Rather than surpass its forbears, the Archos 10 is simply a reprise of their highlights. That means it's an Atom-powered mini-laptop with a 1024x600 pixel 10inch screen. There's a 160GB spinning hard disk, 1GB of RAM and the same three USB ports, wireless G and integrated card reader that we've seen on every other netbook in existence.
To dismiss the Archos affair as just another netbook is unfair, though, and given the company's extraordinary track record with miniature media devices, any words like that will only come back to haunt us when it releases the definitive netbook at a later date.
For a start, it's thinner and lighter than the majority of 10inchers out there, putting a large screen on something with the ultra-portability of an 8.9inch machine.
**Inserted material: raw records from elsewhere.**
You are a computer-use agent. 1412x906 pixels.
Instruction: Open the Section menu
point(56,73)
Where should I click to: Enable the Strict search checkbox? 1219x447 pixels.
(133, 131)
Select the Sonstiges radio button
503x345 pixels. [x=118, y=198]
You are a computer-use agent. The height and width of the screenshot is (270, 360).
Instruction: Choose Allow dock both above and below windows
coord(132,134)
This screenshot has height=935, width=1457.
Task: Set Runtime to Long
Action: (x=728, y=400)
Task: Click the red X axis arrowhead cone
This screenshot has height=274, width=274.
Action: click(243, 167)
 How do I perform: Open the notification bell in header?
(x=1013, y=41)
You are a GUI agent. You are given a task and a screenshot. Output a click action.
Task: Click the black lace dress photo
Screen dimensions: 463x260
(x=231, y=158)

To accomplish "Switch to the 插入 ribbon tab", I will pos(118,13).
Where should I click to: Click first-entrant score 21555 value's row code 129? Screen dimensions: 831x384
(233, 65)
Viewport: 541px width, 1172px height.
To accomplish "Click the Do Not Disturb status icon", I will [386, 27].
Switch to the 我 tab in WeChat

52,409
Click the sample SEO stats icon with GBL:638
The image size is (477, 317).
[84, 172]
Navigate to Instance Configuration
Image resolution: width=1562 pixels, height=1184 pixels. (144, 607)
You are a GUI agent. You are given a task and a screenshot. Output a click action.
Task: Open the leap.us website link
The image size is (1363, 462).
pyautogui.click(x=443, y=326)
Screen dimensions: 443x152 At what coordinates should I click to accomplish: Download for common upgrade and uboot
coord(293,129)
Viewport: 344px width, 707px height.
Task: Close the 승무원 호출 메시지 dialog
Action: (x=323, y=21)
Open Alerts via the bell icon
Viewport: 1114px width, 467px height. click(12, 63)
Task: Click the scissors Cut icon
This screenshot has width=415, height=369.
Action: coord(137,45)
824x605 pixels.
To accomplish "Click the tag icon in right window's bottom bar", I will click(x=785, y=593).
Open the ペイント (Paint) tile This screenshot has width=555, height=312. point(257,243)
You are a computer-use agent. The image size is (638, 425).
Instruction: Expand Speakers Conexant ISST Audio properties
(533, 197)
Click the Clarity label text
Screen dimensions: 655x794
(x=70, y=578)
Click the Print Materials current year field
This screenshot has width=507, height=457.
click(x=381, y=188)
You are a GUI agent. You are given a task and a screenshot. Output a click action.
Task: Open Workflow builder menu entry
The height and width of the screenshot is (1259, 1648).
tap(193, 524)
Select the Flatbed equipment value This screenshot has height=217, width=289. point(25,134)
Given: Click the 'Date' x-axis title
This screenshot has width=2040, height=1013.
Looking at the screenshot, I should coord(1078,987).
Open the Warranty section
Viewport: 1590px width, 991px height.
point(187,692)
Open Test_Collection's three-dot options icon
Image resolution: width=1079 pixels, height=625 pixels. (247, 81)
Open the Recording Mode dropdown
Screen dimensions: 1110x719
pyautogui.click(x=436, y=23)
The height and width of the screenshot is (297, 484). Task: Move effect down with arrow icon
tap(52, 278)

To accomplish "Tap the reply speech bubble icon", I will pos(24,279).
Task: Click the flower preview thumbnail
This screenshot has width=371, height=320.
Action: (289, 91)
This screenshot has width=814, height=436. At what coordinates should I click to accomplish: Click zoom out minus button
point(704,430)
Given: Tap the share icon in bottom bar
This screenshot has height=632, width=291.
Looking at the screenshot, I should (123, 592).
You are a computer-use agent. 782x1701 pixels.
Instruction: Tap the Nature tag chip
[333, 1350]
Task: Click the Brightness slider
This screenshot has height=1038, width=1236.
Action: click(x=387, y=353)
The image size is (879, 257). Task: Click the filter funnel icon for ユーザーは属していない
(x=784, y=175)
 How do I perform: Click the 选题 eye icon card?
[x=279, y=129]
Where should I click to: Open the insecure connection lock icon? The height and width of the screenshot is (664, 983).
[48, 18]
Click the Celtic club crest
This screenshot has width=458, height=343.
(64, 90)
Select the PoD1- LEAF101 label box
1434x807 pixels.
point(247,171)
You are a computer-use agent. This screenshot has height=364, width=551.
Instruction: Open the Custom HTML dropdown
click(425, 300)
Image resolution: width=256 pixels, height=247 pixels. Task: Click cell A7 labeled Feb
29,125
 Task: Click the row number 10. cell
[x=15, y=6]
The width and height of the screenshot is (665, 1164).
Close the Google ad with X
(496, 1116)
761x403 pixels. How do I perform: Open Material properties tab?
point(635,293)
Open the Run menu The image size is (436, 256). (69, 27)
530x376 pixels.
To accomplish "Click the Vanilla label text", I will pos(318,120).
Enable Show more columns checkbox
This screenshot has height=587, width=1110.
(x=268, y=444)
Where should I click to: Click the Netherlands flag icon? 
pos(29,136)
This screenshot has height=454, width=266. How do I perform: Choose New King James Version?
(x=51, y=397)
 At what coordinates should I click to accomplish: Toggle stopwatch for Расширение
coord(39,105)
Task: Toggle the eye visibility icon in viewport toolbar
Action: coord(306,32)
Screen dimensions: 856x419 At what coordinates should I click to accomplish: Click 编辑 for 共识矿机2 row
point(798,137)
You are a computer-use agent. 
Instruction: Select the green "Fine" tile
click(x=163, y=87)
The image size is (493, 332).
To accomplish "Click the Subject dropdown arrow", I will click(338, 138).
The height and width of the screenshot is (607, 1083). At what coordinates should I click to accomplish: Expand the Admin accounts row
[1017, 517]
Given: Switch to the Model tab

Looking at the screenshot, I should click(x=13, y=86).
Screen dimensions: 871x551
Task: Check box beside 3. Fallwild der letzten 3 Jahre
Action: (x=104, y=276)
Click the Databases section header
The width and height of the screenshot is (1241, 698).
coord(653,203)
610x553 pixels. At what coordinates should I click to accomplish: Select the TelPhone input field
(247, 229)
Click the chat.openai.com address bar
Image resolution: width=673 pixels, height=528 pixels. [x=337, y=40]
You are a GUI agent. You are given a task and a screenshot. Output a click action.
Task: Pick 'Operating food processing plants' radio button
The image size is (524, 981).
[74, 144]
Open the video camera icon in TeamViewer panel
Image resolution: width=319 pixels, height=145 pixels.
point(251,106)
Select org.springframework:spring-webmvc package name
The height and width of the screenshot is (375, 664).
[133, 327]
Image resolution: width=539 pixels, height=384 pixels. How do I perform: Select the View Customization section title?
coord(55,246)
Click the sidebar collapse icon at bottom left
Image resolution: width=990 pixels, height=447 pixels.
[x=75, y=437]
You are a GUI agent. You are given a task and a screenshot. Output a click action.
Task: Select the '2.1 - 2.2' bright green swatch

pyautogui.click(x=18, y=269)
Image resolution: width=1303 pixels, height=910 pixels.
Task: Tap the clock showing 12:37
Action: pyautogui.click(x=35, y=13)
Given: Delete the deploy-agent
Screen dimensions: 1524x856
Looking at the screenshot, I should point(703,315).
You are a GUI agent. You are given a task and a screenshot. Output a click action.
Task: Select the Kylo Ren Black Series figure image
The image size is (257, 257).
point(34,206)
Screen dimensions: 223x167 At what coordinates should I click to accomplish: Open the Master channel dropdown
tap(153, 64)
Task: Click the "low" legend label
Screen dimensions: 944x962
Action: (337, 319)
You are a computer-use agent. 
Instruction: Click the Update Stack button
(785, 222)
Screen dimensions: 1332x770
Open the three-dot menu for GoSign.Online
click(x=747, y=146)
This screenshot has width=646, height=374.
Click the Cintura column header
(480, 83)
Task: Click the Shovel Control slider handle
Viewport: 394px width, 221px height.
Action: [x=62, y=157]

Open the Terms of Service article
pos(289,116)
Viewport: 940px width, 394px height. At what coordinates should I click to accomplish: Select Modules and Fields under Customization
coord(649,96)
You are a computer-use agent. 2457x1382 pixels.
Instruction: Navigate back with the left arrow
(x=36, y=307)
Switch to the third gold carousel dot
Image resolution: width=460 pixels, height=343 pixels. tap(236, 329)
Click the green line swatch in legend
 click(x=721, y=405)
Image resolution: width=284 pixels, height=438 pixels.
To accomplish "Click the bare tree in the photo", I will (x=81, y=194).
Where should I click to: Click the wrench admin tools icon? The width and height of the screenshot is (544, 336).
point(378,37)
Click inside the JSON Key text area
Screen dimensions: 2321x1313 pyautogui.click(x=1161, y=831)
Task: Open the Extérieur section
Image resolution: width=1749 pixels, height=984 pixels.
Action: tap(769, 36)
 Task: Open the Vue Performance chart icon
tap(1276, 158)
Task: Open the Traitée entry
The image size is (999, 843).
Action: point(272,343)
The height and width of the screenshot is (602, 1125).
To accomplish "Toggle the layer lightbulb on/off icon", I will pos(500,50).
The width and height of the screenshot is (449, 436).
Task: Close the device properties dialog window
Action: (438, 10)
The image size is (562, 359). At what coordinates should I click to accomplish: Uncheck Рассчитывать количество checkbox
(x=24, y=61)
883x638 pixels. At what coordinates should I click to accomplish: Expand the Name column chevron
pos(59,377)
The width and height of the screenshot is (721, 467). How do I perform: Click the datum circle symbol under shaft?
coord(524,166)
The matte casing is a little chunky looking, though, and lacks the refined appearance of other newer netbooks like the Acer One 10.
There's more to the screen, though. It's not the sharpest or best quality out there – that honour probably goes to the Samsung NC10 – but it is incredibly bright.
Second battery essential
The keyboard is particularly strange. It's sturdier than, say, an Asus' EeePC one, but it looks like it was sized for an 8.9inch chassis. The keys aren't as small as the Toshiba NC10 but – and this comes from an EeePC 901 user – the flat profile makes it very hard to type accurately at speed. It looks great, but is needlessly difficult to master.
More critically, while the software bundle includes the excellent vTuner media player and a power tuner, we had massive issues with just connecting to a Wi-Fi network. That shouldn't happen on a commoditised Windows XP machine like this.
So far, though, it's mildly infuriating. The price, on the other hand, is a decent into madness. The standard configuration is almost £100 more expensive than the excellent Samsung NC10, and yet it lacks Bluetooth and has a mere 2200mAh battery. The measure of a single charge is in minutes, not hours, making the larger 6-cell version an absolute necessity – but for a further £69.
Netbooks are still new, and having a specialist like Archos begin production is good. Hopefully the next model it makes will have some of the clever innovation for which it is famed on board, rather than being almost as good as the competition.